Class IV More than 50% of the glomeruli are affected. In addition to the above symptoms, renal impairment in the form of elevation in serum creatinine and decline in urine output may also be seen.
Class V This is membranous lupus nephritis, where there is thickening of the glomerular basement membrane with inflammation. Presents clinically with nephrotic range of proteinuria.
Class VI More than 90% of the glomeruli are scarred. At this stage, kidney impairment is common and may require renal replacement therapy.
It consists of immunosuppressive therapy to suppress and deplete the pathogenic autoantibodies.
Induction immunosuppression consists of steroids, cyclophosphamide or mycophenolate mofetil. The usual treatment period is for 6 months with regular monitoring of blood and urine tests.
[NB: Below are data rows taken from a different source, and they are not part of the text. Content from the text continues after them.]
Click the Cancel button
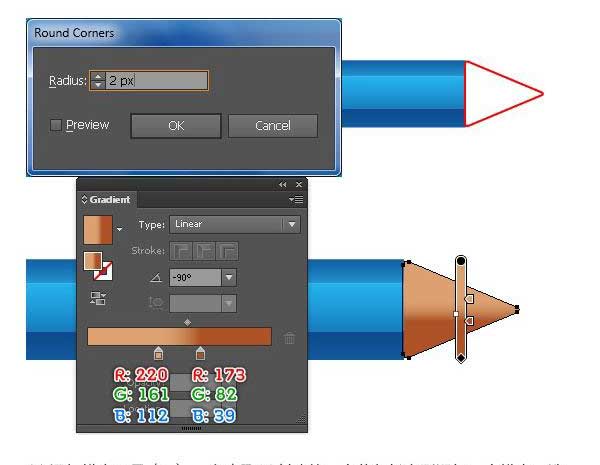 click(x=273, y=126)
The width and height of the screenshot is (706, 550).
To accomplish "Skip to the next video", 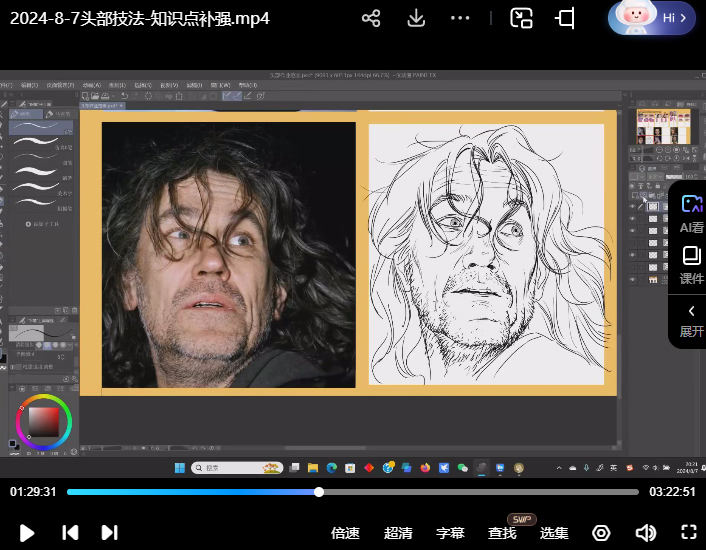I will [110, 533].
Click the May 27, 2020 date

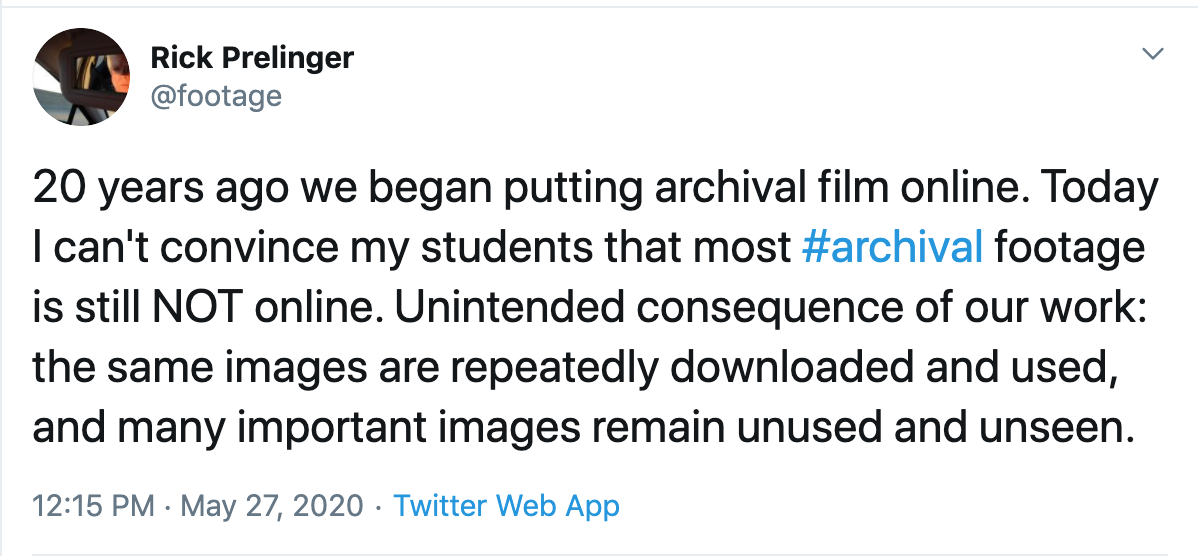point(272,506)
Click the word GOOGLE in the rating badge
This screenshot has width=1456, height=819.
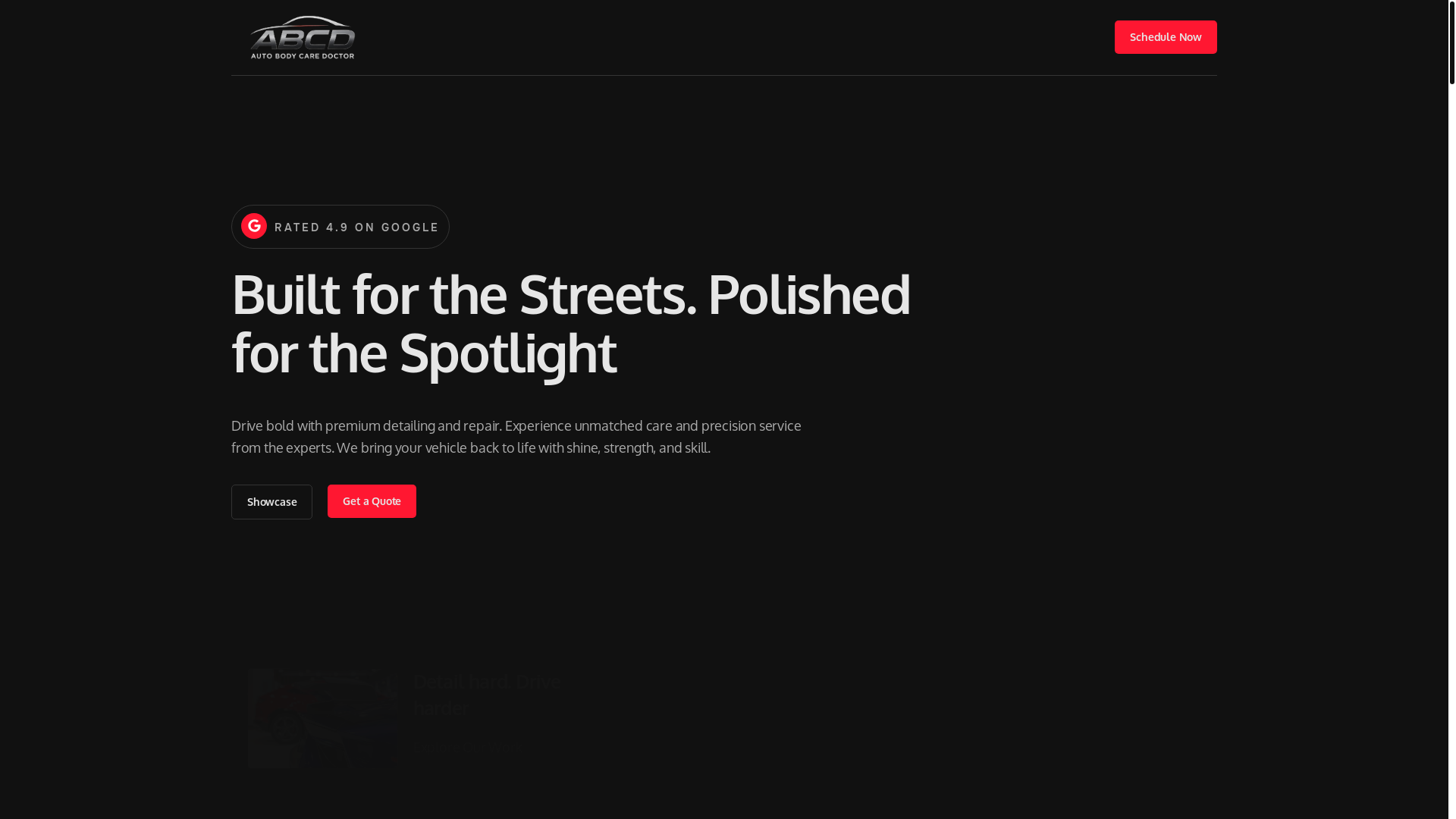coord(410,228)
At the end of 6 months, once the patient has achieved remission (resolution of proteinuria or renal impairment), they are started on maintenance immunosuppression with azathioprine or mycophenolate mofetil for a period of 2-5 years.
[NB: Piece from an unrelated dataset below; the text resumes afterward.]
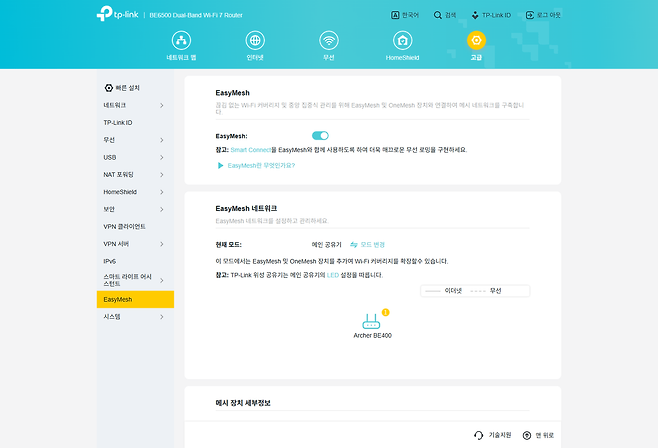Viewport: 658px width, 448px height.
Task: Click the 고급 gear icon
Action: coord(476,41)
Calcineurin inhibitors like tacrolimus are added to steroids and mycophenolate mofetil as part of multi-targeted therapy, in patients with poor response to the usual induction protocols. Rituximab is given for refractory lupus nephritis. Multiple new drugs are under clinical trials for lupus nephritis like belimumab, voclosporin and ravulizumab.

What are the Side Effects of the Medicines?
Side of the above immunosuppressive therapy include increased risk of infection, raise in blood sugars and blood pressure, impairment of fertility, hair loss, injury to the urinary bladder, and increased risk of malignancies. Thats why the treatment has to be tailored by a nephrologist based on the patients age, gender, severity of kidney disease, requirement for preservation of fertility, desire for future pregnancy and response to first-line drugs.
How Long Should I Continue Treatment for Lupus Nephritis?
The average treatment duration is around 5-6 years depending on the response and relapse rate. Good patient compliance with medications and follow – up visits are extremely important to avoid relapses and disease progression.